* [Set problem]:
Retype the rows from the start through the line containing "Action: pyautogui.click(x=149, y=358)", with both ends included.

* [Data rows]:
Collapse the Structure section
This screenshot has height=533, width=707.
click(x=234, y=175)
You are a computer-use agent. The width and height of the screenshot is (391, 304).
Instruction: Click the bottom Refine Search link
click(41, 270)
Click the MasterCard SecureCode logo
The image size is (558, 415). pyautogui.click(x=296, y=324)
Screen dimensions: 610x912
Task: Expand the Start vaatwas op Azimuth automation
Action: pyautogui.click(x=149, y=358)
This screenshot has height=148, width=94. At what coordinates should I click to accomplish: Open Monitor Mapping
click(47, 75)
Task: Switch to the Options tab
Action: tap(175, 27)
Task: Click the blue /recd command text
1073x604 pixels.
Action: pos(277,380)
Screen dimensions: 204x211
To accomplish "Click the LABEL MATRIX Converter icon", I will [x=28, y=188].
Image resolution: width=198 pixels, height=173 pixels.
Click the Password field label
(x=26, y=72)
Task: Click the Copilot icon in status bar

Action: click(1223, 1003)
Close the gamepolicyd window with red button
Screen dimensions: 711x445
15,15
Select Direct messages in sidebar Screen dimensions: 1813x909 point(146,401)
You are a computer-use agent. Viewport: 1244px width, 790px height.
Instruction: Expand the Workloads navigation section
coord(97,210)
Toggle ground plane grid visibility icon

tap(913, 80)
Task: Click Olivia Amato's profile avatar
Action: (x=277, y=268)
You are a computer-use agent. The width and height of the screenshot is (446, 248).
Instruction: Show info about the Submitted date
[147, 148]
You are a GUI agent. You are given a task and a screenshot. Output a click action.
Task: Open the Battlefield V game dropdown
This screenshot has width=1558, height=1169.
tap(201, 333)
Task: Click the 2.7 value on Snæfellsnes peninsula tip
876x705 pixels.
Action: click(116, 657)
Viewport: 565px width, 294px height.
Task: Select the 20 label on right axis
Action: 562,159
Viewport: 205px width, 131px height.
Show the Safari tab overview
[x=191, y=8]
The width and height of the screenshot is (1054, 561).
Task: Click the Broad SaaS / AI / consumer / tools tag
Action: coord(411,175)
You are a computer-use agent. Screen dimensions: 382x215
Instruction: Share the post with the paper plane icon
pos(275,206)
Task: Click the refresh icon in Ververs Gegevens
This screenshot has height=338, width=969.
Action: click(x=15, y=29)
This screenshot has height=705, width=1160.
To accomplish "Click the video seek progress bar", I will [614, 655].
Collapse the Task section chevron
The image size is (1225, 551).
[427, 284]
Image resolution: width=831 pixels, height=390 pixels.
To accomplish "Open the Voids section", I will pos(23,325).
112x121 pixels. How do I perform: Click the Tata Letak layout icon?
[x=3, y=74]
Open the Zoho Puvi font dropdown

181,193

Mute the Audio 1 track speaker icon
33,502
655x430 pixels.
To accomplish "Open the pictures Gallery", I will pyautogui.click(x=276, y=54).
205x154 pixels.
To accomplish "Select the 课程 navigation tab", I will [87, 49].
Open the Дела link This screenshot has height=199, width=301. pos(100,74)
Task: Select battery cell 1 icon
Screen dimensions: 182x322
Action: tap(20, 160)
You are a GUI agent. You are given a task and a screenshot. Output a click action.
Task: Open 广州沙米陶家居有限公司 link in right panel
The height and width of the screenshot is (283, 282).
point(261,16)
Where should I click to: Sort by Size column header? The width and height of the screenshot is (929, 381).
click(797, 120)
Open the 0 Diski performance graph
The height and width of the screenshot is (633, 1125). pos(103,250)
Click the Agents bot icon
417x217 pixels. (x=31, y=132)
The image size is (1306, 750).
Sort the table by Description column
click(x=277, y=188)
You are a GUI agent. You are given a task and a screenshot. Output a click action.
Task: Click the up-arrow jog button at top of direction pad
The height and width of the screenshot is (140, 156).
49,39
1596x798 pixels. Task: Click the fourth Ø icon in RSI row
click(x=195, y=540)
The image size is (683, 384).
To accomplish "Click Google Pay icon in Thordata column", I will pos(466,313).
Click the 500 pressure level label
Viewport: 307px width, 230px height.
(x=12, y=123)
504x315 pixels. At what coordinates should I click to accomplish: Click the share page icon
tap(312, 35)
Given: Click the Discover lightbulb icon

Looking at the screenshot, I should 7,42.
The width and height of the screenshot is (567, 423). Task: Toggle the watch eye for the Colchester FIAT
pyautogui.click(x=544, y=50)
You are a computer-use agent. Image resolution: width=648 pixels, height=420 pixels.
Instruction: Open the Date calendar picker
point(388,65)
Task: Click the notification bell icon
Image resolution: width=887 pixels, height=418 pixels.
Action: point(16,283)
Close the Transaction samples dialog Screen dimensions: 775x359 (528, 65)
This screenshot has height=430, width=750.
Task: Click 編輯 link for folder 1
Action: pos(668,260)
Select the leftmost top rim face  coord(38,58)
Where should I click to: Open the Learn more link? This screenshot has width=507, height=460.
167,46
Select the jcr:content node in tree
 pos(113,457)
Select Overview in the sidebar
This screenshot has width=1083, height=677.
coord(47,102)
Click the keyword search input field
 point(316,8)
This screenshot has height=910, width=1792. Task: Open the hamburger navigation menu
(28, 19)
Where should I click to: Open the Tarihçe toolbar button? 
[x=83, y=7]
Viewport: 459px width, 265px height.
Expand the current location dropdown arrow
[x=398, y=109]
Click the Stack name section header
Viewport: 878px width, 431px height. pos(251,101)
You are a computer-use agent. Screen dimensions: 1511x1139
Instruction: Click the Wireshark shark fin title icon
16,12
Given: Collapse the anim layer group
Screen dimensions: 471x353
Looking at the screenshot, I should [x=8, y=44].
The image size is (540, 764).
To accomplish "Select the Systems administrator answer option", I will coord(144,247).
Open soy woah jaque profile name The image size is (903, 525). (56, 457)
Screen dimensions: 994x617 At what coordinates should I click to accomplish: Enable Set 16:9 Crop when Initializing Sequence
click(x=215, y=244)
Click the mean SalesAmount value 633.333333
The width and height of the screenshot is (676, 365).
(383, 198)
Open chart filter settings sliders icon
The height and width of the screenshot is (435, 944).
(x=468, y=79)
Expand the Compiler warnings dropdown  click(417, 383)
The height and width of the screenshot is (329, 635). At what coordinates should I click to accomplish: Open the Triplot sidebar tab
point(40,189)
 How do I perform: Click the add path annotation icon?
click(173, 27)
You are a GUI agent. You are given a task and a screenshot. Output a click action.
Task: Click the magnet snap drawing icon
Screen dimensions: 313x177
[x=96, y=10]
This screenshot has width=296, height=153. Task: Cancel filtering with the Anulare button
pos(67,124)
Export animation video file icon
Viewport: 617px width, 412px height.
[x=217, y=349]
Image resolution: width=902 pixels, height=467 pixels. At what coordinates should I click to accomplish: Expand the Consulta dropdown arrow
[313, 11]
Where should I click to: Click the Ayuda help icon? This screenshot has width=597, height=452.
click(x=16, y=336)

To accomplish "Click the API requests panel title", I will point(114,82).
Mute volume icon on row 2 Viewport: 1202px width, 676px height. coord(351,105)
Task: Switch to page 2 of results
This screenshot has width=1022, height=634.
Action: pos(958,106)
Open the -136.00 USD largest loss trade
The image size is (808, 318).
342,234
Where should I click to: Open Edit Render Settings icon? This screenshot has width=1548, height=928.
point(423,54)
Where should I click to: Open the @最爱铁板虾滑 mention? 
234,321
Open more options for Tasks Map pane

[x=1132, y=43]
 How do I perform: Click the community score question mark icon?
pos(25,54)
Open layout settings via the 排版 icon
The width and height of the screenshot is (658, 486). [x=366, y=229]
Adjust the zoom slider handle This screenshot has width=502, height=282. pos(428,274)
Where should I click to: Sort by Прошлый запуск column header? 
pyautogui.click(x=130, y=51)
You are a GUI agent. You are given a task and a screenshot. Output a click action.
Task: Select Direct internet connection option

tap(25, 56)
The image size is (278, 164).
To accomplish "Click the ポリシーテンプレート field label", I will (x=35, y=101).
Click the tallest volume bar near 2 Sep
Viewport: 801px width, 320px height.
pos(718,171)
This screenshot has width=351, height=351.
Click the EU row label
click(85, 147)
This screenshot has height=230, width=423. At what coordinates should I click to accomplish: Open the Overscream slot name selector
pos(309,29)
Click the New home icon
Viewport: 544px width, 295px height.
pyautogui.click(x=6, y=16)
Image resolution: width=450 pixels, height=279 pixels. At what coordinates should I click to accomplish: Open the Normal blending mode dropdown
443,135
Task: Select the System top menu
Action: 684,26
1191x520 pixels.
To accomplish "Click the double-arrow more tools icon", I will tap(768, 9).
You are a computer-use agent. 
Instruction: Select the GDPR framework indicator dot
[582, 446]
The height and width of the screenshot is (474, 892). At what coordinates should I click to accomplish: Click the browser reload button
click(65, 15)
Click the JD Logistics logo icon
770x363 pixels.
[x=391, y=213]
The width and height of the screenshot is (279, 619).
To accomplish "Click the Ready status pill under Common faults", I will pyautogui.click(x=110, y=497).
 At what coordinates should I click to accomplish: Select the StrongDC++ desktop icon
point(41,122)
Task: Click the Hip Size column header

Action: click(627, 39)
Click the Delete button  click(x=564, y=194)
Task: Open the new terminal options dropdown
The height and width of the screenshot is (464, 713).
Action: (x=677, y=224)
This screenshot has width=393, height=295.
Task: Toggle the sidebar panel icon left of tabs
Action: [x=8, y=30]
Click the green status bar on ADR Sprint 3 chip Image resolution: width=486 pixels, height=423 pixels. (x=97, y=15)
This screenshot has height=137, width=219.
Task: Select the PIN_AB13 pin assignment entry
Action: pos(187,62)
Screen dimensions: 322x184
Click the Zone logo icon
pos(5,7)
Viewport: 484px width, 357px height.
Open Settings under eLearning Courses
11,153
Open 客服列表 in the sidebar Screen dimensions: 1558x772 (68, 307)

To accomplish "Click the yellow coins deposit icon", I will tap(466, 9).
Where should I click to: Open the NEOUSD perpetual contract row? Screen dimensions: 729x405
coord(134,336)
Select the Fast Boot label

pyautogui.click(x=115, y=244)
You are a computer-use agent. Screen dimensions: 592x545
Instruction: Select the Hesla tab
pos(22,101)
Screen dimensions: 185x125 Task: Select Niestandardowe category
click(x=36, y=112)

* [Task solution]:
Collapse the Structure section
This screenshot has height=533, width=707.
click(x=234, y=175)
You are a computer-use agent. The width and height of the screenshot is (391, 304).
Instruction: Click the bottom Refine Search link
click(41, 270)
Click the MasterCard SecureCode logo
The image size is (558, 415). pyautogui.click(x=296, y=324)
Screen dimensions: 610x912
Task: Expand the Start vaatwas op Azimuth automation
Action: pyautogui.click(x=149, y=358)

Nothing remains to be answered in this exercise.